There was plenty of laughter then, laughter that had long faded when Blackburn won the title eight months later. Kenny Dalglish reflected on the irony that after elimination from the Uefa Cup he had been told that money could not buy success. Now, he was being accused of buying the title. Roberto Mancini is likely to face the same contradictory headlines.
Blackburn's title-winning side was an entertaining one – only three Premier League champions have surpassed their tally of 80 goals – but, compared to City in their current mood, they played the percentages like Leeds United under Don Revie. Norwich did not perform especially badly at Eastlands but they became the sixth team to concede three goals or more here.
On the surface, City's domestic transformation appears astonishing. Mancini was regarded as a safety-first manager who joked that his favourite scoreline was 1-0. Last season, when faced with Arsenal or Manchester United, he appeared determined to cut out any risk; now his is a side cut gloriously free.
David Platt, his one-time team-mate at Sampdoria and now his confidant at Manchester City, argued that with the footballers Mancini has brought to the club in the past 12 months, there is no option but to go forward.
"Last year we did not have the kind of players we do now," he said. "Roberto has added to the squad with Sergio Aguero and Samir Nasri, while Edin Dzeko came in January. This means we can't actually play defensively because of the characteristics of the players. We don't really have a choice.
"When we beat Tottenham 5-1, United went out the [same] day and put eight past Arsenal. Roberto said to the players that they couldn't take their foot off the pedal – we should go on and keep scoring. The most pleasing thing is that there were five different scorers. Last year we had only Carlos Tevez and Yaya Touré who chipped in with anything like a good quota."

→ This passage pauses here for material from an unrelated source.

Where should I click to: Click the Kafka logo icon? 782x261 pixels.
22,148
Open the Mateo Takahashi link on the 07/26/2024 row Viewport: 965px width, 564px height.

Gareth Barry remarked that last season, when things began turning against City: "Everyone looked to Carlos." Now, they simply look around to Aguero, Touré, Nasri, Mario Balotelli and Adam Johnson. All their goals were superbly taken but none will linger quite like Balotelli's flick of the shoulder that produced the fourth. It had the style and arrogance that Malcolm Allison would have relished.
Scoring goals by itself is not enough. Platt talked of the pressure that comes when big win after big win does not lead to a decisive breakaway. United may be wheezing through their games but they remain only five points behind. Of the last three teams to break the 100-goal barrier, only Carlo Ancelotti's Chelsea finished with the championship. If they continue at their present rate, City will break the top-flight record of 128 goals set by Aston Villa in 1930-31 and, no, they didn't win the title either.